For the next 20 years, the government used the property for various purposes, and for a time leased the airfield to a flying service. After the start of WWII, the Navy took over the property and bought an additional 1279 acre for an air station and a technical training school. The Navy utilized the air station the entire war for primary training with an ultimate total of 350 N2S Stearmans. A total of 16 outlying fields were established for flight training, some of which were hard surfaced and are in evidence today.

During the postwar period of the mid-1940s through the mid-1990s, NAS Memphis hosted numerous locally based Naval Air Reserve and Marine Air Reserve flying squadrons, as well as a major naval air technical training center (NATTC Millington) that provided the bulk of enlisted aviation specialty training for the US Navy and Marine Corps. Naval flight training returned to Memphis during the 1950s when single engine jet training was conducted with the Navy version of the Lockheed T-33 by Advanced Training Units (ATU) 105 and 205.

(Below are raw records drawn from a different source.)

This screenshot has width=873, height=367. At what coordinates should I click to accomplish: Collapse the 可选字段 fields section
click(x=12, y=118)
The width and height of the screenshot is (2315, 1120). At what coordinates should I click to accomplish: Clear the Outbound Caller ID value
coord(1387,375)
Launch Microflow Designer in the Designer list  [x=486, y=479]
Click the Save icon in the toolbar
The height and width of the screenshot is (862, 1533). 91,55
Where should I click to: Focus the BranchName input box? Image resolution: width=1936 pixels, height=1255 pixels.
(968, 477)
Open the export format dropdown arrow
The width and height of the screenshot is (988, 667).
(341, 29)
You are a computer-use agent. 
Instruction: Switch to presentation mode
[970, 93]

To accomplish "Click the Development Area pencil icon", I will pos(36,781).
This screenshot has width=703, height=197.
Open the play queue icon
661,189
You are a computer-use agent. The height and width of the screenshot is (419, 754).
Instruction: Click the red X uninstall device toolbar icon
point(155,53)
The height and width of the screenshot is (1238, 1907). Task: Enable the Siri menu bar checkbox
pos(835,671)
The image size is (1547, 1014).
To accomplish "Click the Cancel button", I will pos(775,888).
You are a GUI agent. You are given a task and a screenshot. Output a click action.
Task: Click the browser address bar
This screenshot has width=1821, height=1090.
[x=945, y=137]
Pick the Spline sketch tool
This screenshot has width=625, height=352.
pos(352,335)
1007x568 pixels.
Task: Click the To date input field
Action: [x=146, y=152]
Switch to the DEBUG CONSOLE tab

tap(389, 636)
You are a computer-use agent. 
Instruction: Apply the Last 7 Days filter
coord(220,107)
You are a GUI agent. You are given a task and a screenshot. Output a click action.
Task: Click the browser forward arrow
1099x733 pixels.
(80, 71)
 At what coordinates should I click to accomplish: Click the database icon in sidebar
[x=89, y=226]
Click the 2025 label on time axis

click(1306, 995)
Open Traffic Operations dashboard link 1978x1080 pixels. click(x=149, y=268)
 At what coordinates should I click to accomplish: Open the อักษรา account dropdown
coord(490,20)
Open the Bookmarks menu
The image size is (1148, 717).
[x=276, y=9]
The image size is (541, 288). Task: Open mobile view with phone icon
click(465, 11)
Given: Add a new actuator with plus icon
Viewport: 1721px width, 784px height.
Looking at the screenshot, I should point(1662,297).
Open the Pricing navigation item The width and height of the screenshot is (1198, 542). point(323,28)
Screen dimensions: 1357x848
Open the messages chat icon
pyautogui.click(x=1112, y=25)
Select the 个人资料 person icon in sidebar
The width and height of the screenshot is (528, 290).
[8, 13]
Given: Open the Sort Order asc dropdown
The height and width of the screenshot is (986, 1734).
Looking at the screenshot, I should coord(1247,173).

The 1993 Base Realignment and Closure Commission report resulted in significant changes to the base's mission and its redesignation in 1995 as Naval Support Activity Memphis. The airfield and flight line were turned over to the city of Millington, which is now the Millington-Memphis Airport.

In 1998, the name of the remaining naval base (that is, non-airfield) was changed to the Naval Support Activity Mid-South to better reflect its current mission and the Navy's approach to regionalization. Naval Support Activity Mid-South is one of the largest single employers in the state of Tennessee, with approximately 6000 military, civilian and contractor employees on 1950 acre. The base hosts many tenant organizations, notably the Commander, Navy Personnel Command and the Bureau of Naval Personnel.

==Incidents==
- On December 9, 2008, a Mitsubishi MU-2 crash-landed during an emergency landing.